If you bought all, or most, of your current hardware at the time and it’s been somewhere between 3 to 5+ years ago, you are a prime candidate for virtualization.

Instead of making a new investment in short life span hardware, make the leap into virtualized infrastructure and allow those dollars to stretch farther into the future. Increase the overall life of your computing infrastructure by investing in Blade server technology that is scalable and extensible. You’ll alleviate the need to rip and replace hardware every few years with this new technology.

2. Do you support a central location and satellite locations or remote users?

With broadband Internet connectivity and thin client hardware, you can significantly decrease remote support costs through virtualization. Keep your support centrally located with that virtual infrastructure while your remote users enjoy a relatively maintenance free environment. The money saved on support calls and downtime for remote users will more than compensate for initial cash layout for new hardware.

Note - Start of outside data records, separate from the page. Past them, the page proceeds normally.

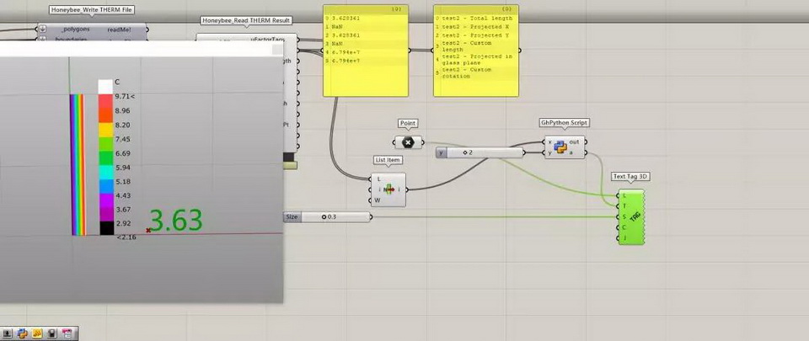
Task: Click the yellow Honeybee icon in bottom toolbar
Action: click(38, 333)
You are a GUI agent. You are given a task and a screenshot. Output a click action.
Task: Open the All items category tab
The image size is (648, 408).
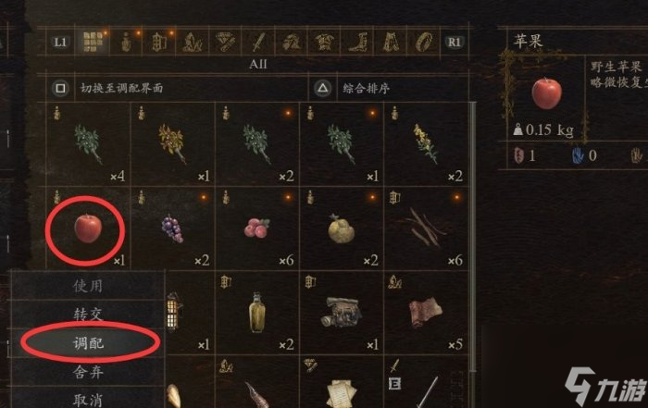[93, 42]
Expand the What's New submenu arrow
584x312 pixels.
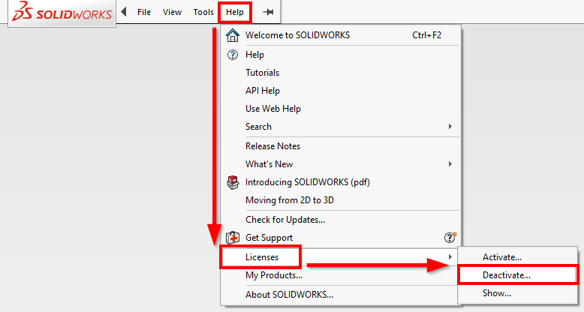tap(450, 164)
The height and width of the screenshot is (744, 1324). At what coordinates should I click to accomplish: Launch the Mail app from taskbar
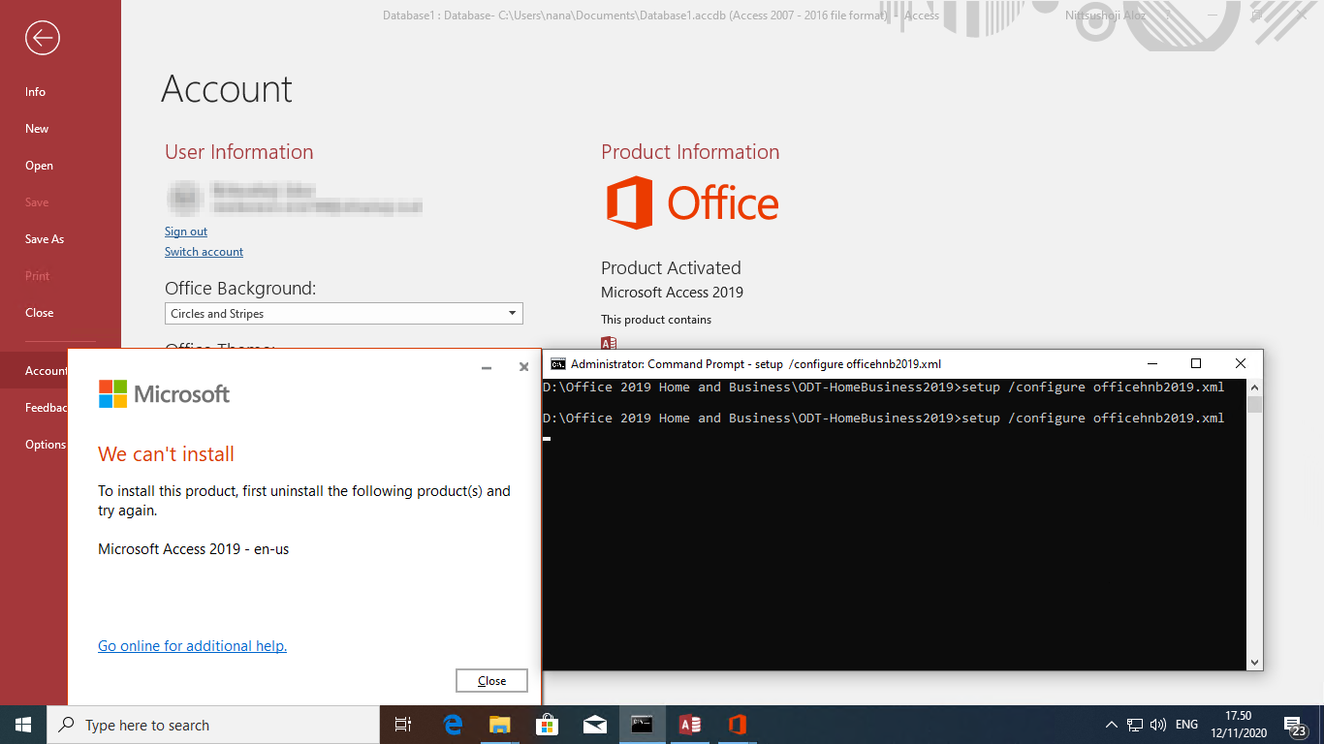click(x=594, y=724)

3. Do you have hardware, regardless of its age or condition, that is underutilized?

Simple performance tools exist to measure average utilization for your server systems—use them to get a quantitative analysis. Virtualization takes those underutilized systems and consolidates their workloads onto leveraged hardware and virtual machines. Server consolidation is the most often cited reason for server virtualization. Those underutilized systems use electricity, require cooling, need regular maintenance, and are probably costing money in vendor service contracts. Move those underutilized physical systems to virtual ones.

4. Are you spending too much money on desktop support?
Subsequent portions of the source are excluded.